Le ministre tunisien de la Justice a aussi annoncé que six membres de la garde présidentielle seraient jugés pour incitation à la violence après le départ de Ben Ali.

Des manifestants ont réussi à s'introduire dans le bâtiment où le ministre de la Justice tenait sa conférence de presse. A l'issue de celle-ci, ils se sont pressés autour de lui pour réclamer la libération de proches toujours emprisonnés.

Lazhar Karoui Chebbi a déclaré que 11.000 détenus, soit un tiers de la population carcérale du pays, avaient profité du désordre provoqué par la chute de Ben Ali pour s'évader et que 2.460 autres avaient été libérés.

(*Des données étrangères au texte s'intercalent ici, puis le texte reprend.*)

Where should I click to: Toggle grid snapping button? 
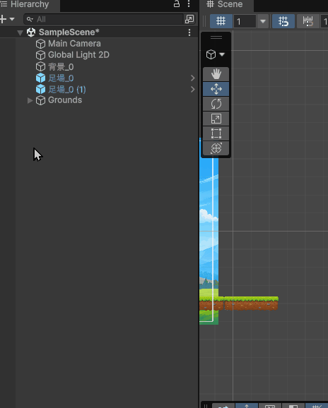click(283, 21)
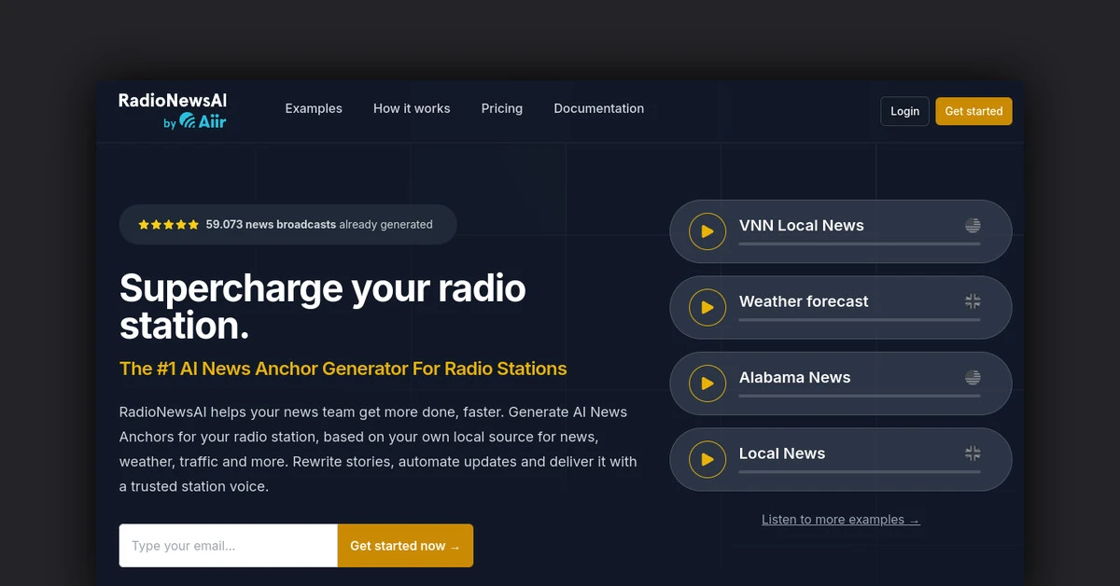Play the Alabama News broadcast
This screenshot has width=1120, height=586.
tap(707, 383)
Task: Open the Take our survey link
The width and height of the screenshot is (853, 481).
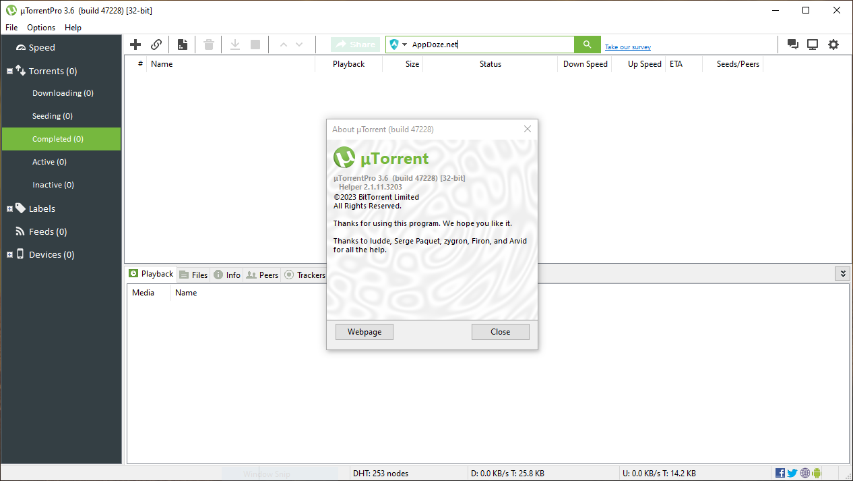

Il n'a pas précisé combien d'entre eux étaient détenus pour des raisons politiques. Le gouvernement avait annoncé qu'il libérerait tous les prisonniers politiques.

La centrale syndicale UGTT a lancé un mot d'ordre de grève générale mercredi à Sfax, deuxième ville et centre économique de Tunisie, où des milliers de manifestants ont réclamé la démission du gouvernement.

En visite à Tunis, Jeff Feltman, sous-secrétaire d'Etat américain adjoint pour les affaires du Proche-Orient, a déclaré que les Etats-Unis étaient prêts à aider la Tunisie dans la préparation de ses premières élections libres.

L'Union européenne s'est également déclarée disposer à aider le gouvernement intérimaire à combattre la corruption et préparer des élections.